Alas, he still denies that a problem exists.

Lawrence Krabill, Wilson

GOP must stop Trump, McConnell

I submit that the biggest problem facing our country today is that two of its highest elected officials are not where they belong.

Donald Trump belongs in a facility where he can get mental health treatment and Mitch McConnell belongs in prison for repeated violations of the oath he took to uphold the Constitution.

These two men are systematically wrecking our democracy. But there is a group of people who can stop them – Senate Republicans.

How much longer will these saviors remain complicit in the destruction of the country that they claim to love so dearly?

Robert Lamb, Apex

Citizens don’t need silencers

The sad news from Virginia Beach about a shooting rampage that left 12 people dead in a government office building is yet another example of the result of inaction by our elected officials to tackle the unrestricted gun lobby interests.

The shooter had two .45 caliber handguns , including one equipped with a suppressor. These silencers restrict the normal sound effects of guns. People don’t have a warning to take cover.

Each gun was loaded with a magazine that kept the automatic gunfire inflicting death sentences.

Do private citizens need to own either of these items? Congress needs to take protective action. Enough is enough!

Charlie Dusterhoff, Cary

A more fair way to pay for roads

As an owner of an electric vehicle, I don’t mind paying my fair share of taxes to support roads – but what’s my fair share?

I drive 3,300-3,400 miles annually. Assuming I got 34 miles to the gallon, my fair share of state gas tax would be $36 a year.
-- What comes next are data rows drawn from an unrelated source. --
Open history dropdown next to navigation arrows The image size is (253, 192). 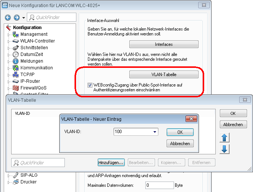pos(24,18)
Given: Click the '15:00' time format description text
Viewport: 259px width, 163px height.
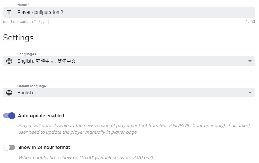Looking at the screenshot, I should click(x=86, y=157).
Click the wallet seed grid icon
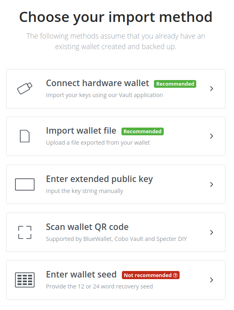 pyautogui.click(x=25, y=280)
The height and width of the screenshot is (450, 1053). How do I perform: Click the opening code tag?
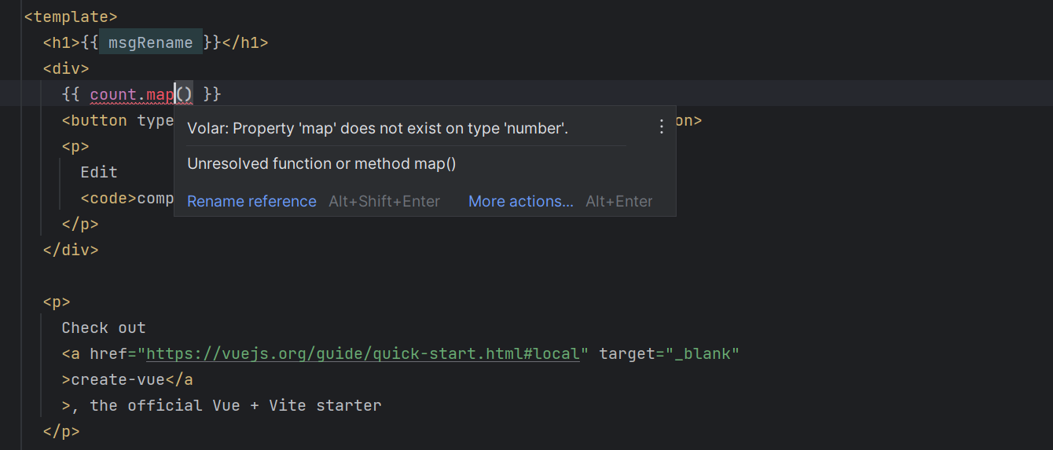click(x=108, y=199)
Even assuming I drove an SUV (Saudi Utility Vehicle) gas-guzzler that got only 17 miles per gallon, my fair share of taxes would be about $72.

I’m already paying $100 each year to register my EV – and the Senate will more than double that.

There’s a simple way to ensure everyone pays their fair share: Require annual fees based on miles driven, as determined by annual odometer check.

And if the Senate is really interested in fairness, charge heavier vehicles – which do more damage to roads – a higher rate per mile than those of us who choose to drive smaller, lighter vehicles.

Now, that would be fair. But then the Senate really isn’t interested in fairness, is it?

Jeff Braden, Raleigh

‘NC to Normandy’ brought tears

Watching the news about the project created by six Chapel Hill students and their teachers brought tears to my eyes. (NBC News will spotlight Chapel Hill students who helped veterans return to Normandy,” June 5)

Through the hard work of these wonderful young people, WWII vets George Chall and Jacques Michienzitraveled to the 75th D-Day commemoration in France. Not only did the students raise travel money, but they accompanied these selfless gentlemen on their trip and gained insight and understanding far beyond what they would ever receive in the classroom.

There is so much hope in our schools!